老约翰愣了一会儿,终于忍不住笑了起来:“算了,我愿意相信你一回。毕竟你的广告确实拍得很好,仅代表我个人意愿,我愿意投你一票。”
马克气得跳脚,律师约书亚却收起了文件与录音,站起了身:“既然我们已经和解,今天的会谈就到此结束?”
琳达也笑了起来:“我还有个提意。”
所有人的目光都看向了她。
“就像奥斯蒙德·格里菲斯所说的,我确实从也bbdo的短片里看到了绝佳的艺术性与美术。法米娜需要翻拍这两支广告,不如翻拍就交给bbdo来做?约翰?马克?你们觉得呢?”
这倒是个意想不到的惊喜,同时安抚了双方。马克有些尴尬地挠了挠头,立马收敛了怒气喜笑颜开:“当然,当然!”
将变成比格犬的系统遣去bbdo打工,奥斯蒙德马不停蹄地赶回了学校。他为自己泡了杯特浓咖啡,准备彻夜工作,将刚刚从系统那里获得的音频剪进配乐中。

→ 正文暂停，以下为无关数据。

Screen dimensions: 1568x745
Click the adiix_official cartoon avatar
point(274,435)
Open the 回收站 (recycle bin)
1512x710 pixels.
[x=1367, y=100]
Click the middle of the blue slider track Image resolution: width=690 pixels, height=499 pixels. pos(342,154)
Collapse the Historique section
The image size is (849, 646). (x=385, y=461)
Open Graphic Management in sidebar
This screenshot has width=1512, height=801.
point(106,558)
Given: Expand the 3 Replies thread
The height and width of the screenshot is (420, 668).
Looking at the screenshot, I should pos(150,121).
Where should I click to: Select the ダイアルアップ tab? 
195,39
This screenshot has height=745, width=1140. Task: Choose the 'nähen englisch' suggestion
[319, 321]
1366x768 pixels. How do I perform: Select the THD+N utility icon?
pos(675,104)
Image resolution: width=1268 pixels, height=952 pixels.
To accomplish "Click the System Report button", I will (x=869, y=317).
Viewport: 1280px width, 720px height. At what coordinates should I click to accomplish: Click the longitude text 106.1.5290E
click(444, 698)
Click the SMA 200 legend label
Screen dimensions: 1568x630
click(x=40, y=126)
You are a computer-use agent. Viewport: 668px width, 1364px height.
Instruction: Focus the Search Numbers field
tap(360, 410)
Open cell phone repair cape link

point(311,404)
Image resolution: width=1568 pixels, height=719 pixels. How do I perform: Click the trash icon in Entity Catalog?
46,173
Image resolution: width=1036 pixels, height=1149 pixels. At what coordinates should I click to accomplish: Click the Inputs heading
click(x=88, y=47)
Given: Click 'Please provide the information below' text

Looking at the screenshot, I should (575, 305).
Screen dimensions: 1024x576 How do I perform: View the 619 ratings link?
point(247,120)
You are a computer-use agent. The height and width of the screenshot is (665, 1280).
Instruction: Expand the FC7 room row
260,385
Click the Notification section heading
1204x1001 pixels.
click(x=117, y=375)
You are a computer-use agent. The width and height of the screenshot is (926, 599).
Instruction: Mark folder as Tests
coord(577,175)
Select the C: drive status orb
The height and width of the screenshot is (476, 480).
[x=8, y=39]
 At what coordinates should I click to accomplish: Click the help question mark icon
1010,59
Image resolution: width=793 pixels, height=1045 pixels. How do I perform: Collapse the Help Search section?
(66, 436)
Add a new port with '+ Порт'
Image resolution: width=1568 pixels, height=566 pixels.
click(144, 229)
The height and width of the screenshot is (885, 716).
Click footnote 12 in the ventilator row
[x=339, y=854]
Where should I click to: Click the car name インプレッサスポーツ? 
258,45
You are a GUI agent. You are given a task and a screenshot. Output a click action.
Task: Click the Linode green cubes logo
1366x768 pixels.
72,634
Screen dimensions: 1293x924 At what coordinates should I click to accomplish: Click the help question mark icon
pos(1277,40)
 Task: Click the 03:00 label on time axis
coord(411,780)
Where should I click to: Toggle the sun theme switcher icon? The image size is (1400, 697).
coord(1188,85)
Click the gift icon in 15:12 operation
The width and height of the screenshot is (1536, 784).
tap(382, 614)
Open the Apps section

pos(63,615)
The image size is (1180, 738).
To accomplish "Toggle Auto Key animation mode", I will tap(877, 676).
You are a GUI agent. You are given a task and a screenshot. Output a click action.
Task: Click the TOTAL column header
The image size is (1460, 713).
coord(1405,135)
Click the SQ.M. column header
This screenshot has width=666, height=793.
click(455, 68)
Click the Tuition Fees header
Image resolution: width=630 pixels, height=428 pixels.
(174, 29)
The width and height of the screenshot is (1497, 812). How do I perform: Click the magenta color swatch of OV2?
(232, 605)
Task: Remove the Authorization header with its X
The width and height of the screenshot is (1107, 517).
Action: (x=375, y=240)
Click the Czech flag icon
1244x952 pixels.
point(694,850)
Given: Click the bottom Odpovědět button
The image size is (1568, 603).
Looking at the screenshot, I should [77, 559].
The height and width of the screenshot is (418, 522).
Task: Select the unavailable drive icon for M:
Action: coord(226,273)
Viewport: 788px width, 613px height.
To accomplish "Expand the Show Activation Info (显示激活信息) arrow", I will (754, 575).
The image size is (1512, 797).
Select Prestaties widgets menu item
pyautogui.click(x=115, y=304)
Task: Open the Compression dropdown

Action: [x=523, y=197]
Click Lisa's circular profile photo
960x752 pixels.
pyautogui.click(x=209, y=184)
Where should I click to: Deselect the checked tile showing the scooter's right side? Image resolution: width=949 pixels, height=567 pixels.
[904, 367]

他电话联系了新世界电影公司的罗杰·科尔曼,委婉地低头向这位他昔日一直都嫌弃抱怨的“b级片教父”、“多快好省拍片王”寻求帮助。
20世纪30年代,美国的电影出现了“双片制”,即电影票保持票价不变,但播放两部电影。一部是投资高昂制作精良的“a级片”,另一部就是“b级片”。
b级片b-ovie并不是什么按照内容
尺度和观影年龄来区分的电影级别,而是低预算、低成本,拍摄流程短,布景、道具简陋,演员没什么名气又演技平平,制作投入低的电影。
没有知名演员的号召力和电影质感支撑,b级片吸引观众的手段就是选择大众最喜欢的、通常不会出错的类型题材:恐怖片、牛仔片、科幻片、青少年情感纠纷、黑手党火并电影、软色情电影等等,甚至会选择抄袭流行电影的剧情。